Quelles sont vos motivations, vos inspirations ?

Pour avancer, je recherche en permanence l’instabilité, c’est à la fois mon atout et mon problème dans la vie ! J’aime l’urgence… Il est important pour moi de ne pas tout rationnaliser mais de laisser agir l’intuition, mon meilleur moteur. Je crois en l’éloge de la laideur, car celle-ci devient très souvent la définition d’une beauté exquise. Ainsi, je fais peu attention au présent, les notions de passé et de futur sont plus importantes à mes yeux. Je n’aime pas la notion de référence et de mise à jour. Il faut s’approvisionner par la différence.

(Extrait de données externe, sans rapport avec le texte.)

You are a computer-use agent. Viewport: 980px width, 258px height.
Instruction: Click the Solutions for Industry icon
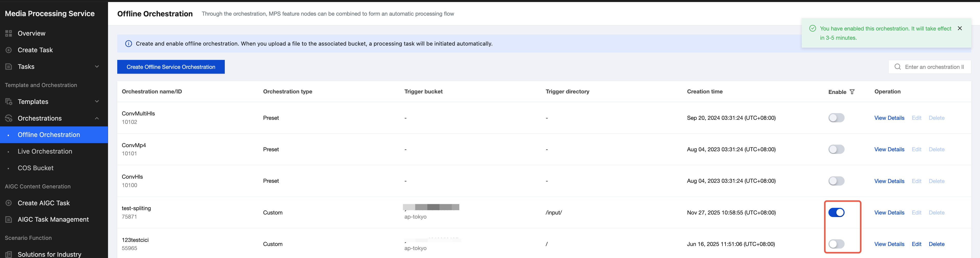[8, 254]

Déposséder la connaissance pour mieux la rencontrer. Et finalement, être très rigoureux dans tous les systèmes constructifs et matérialités du projet. Je me rends compte qu’il m’est difficile de définir une méthodologie, étant donné qu’à chaque fois, le processus est unique.

Une anecdote fun concernant votre métier d’architecte ?

Je constate que l’architecte ne sait jamais comment s’habiller quand il va voir un client ! Voilà qui rejoint l’idée de la recherche d’indices dans le domaine de la mode, au service de l’architecture, comme expliqué précédemment. J’essaie alors de choisir un vêtement en rapport avec un projet précis et sinon,le noir reste ma solution de secours.

Qu’est-ce qui vous fait rire aux éclats ?

J’aime m’amuser de tout, il ne faut pas être trop sérieux pour créer ! C’est à la fois un jeu et un risque permanent.

Que faites-vous quand vous ne travaillez pas ?

Quand je ne travaille pas, je travaille !… Je joue aussi de la musique : 20 ans de violon, et une passion pour le jazz. Je lis aussi beaucoup. Musique et lectures sont des outils de création importants.